Bruno se calló. Se había bebido el café hacía mucho tiempo, eran las cuatro de la mañana y no había ningún activista vienes en la sala.

De hecho, Hermann Nitsch se pudría en ese momento en una prisión austríaca por violar a una menor. El hombre tenía más de sesenta años y podía esperarse que muriera pronto; así habría una fuente de mal menos en el mundo. No tenía motivos para ponerse tan nervioso.

Todo estaba tranquilo; un camarero aislado andaba entre las mesas.

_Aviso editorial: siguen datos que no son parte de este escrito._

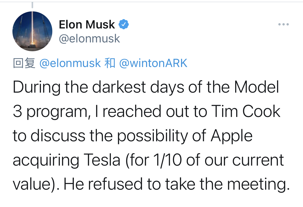The image size is (303, 207).
Task: Open the "Elon Musk" display name
Action: (87, 25)
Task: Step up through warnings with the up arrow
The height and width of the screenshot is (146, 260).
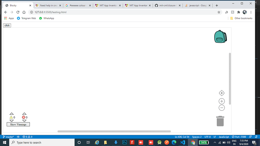Action: point(12,114)
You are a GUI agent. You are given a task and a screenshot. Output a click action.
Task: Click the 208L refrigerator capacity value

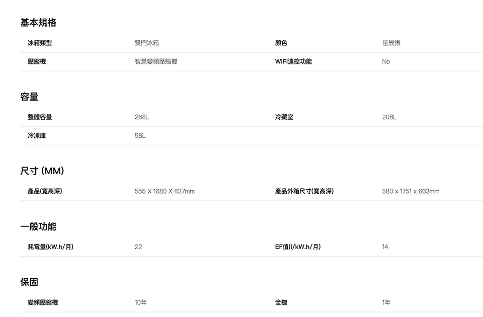[x=389, y=117]
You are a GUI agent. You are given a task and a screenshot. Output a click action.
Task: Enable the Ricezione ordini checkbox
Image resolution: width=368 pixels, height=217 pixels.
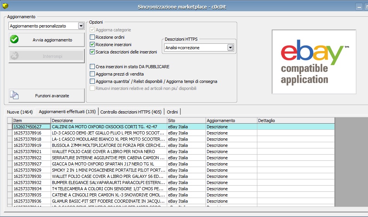(x=92, y=37)

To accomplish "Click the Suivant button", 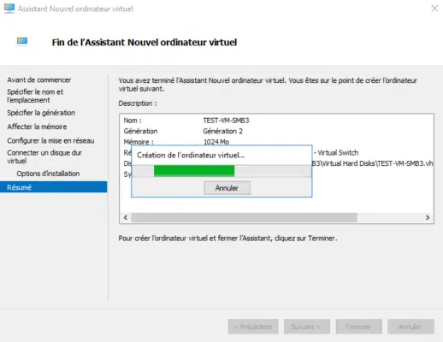I will 307,327.
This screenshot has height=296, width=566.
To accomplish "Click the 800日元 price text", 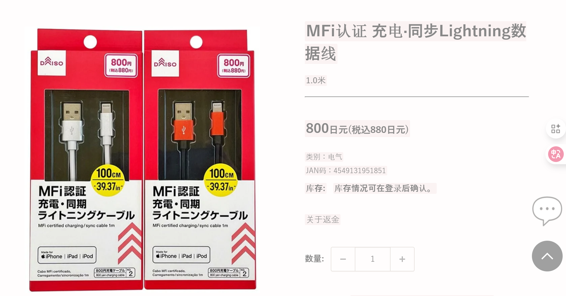I will (357, 129).
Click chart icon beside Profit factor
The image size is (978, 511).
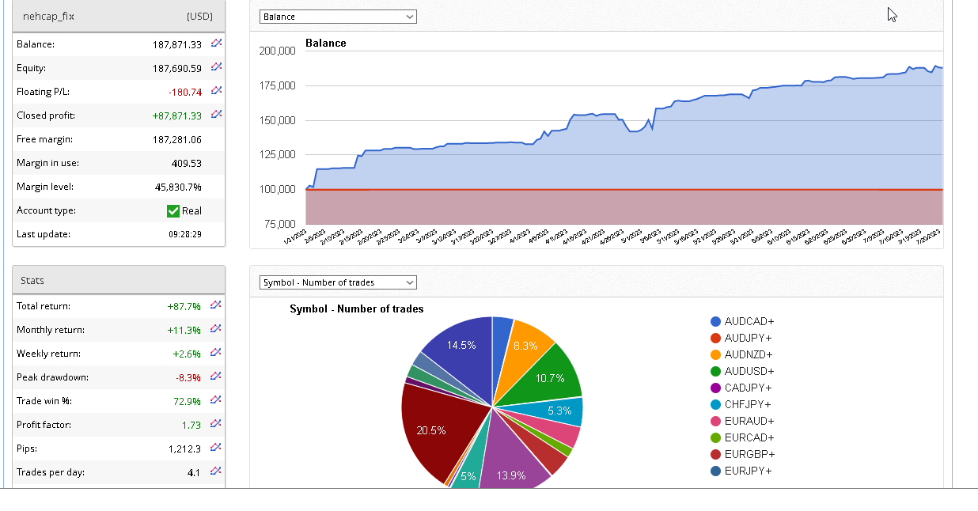[x=216, y=424]
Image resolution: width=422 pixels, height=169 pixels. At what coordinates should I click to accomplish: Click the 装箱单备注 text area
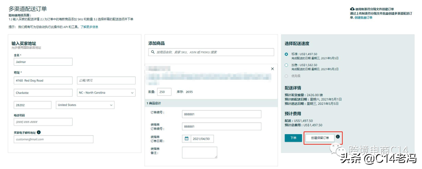click(x=199, y=152)
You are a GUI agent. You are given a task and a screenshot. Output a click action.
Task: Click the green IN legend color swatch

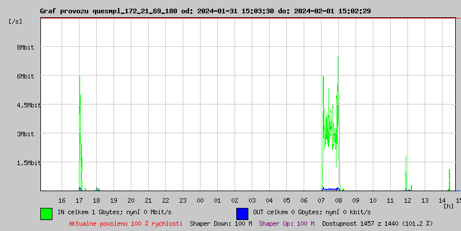click(x=47, y=214)
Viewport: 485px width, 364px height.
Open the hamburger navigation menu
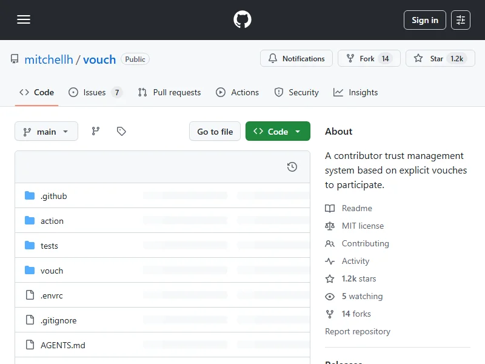click(24, 20)
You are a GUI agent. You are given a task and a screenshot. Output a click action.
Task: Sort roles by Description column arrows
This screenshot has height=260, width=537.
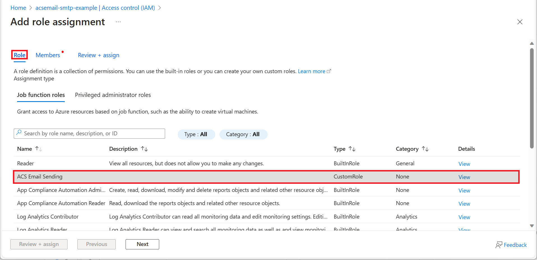click(x=144, y=149)
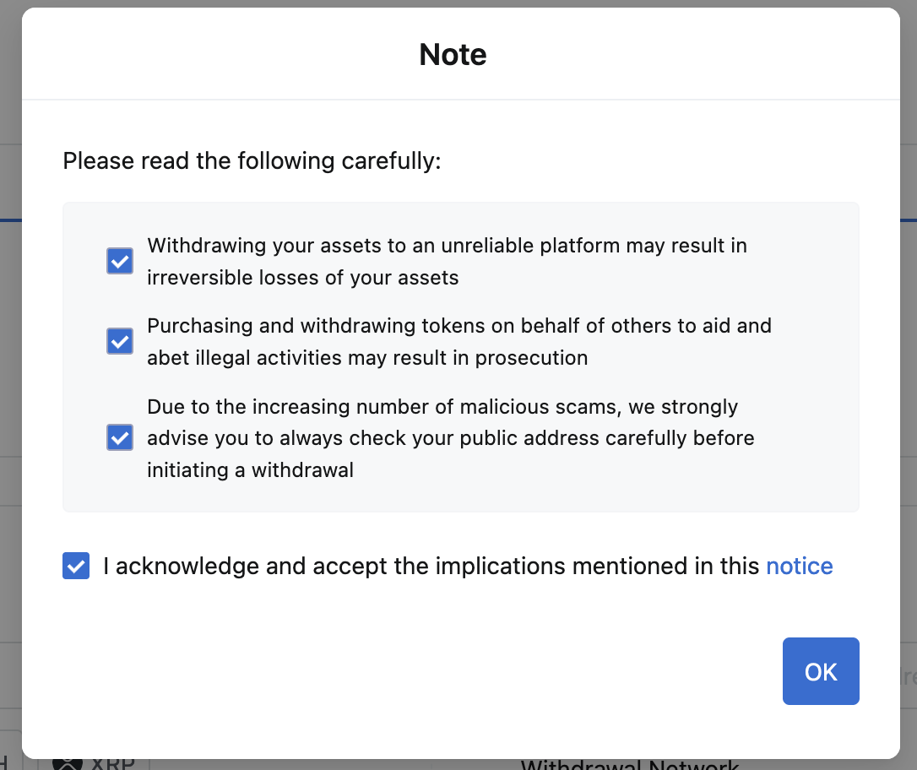Click the "advise you to always check" line
This screenshot has height=770, width=917.
point(450,438)
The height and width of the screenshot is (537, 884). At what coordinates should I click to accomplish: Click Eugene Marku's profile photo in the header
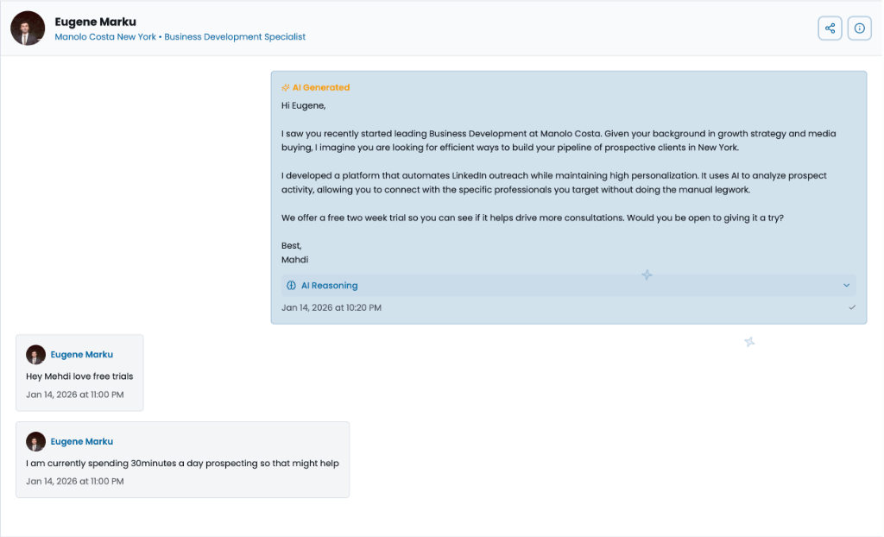click(x=27, y=28)
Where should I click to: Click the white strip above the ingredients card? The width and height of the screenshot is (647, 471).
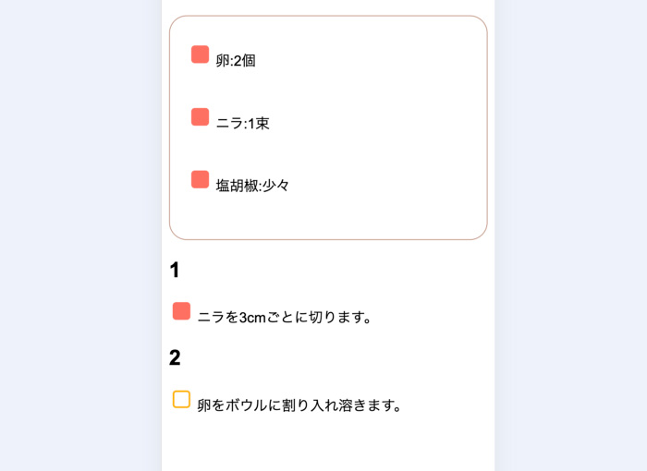tap(328, 6)
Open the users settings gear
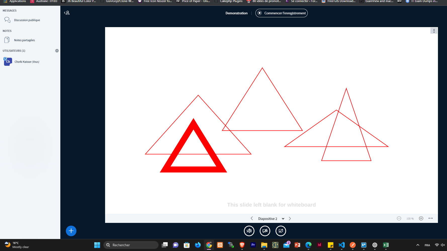447x251 pixels. (57, 51)
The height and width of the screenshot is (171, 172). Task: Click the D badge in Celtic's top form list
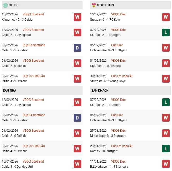77,48
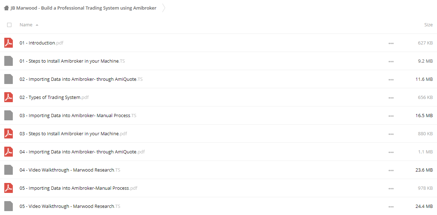Click PDF icon for 03 - Steps to Install Amibroker
The image size is (437, 215).
tap(9, 133)
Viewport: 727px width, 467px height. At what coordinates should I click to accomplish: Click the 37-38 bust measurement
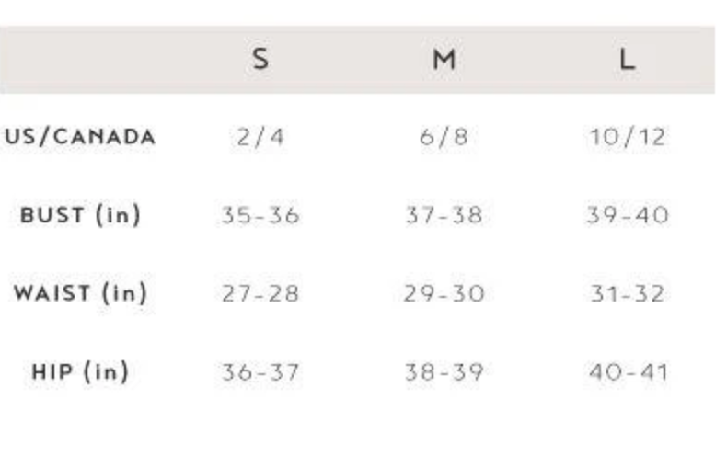click(x=444, y=216)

De momento eran los únicos clientes, pero la cervecería estaba abierta las veinticuatro horas, estaba escrito en la entrada y en los menús, era prácticamente una obligación contractual. «Estos maricones no nos van a joder», dijo Bruno de forma maquinal. En nuestras sociedades contemporáneas, una vida humana pasa necesariamente por uno o varios períodos de crisis, de intensa revisión personal. Así que es normal que en el centro de la ciudad de una gran capital europea uno tenga acceso al menos a un establecimiento abierto toda la noche. Bruno pidió un pastel de frambuesas y dos vasos de kirsch. Christiane había escuchado su relato con atención; en su silencio había algo doloroso. Había que volver a los placeres sencillos.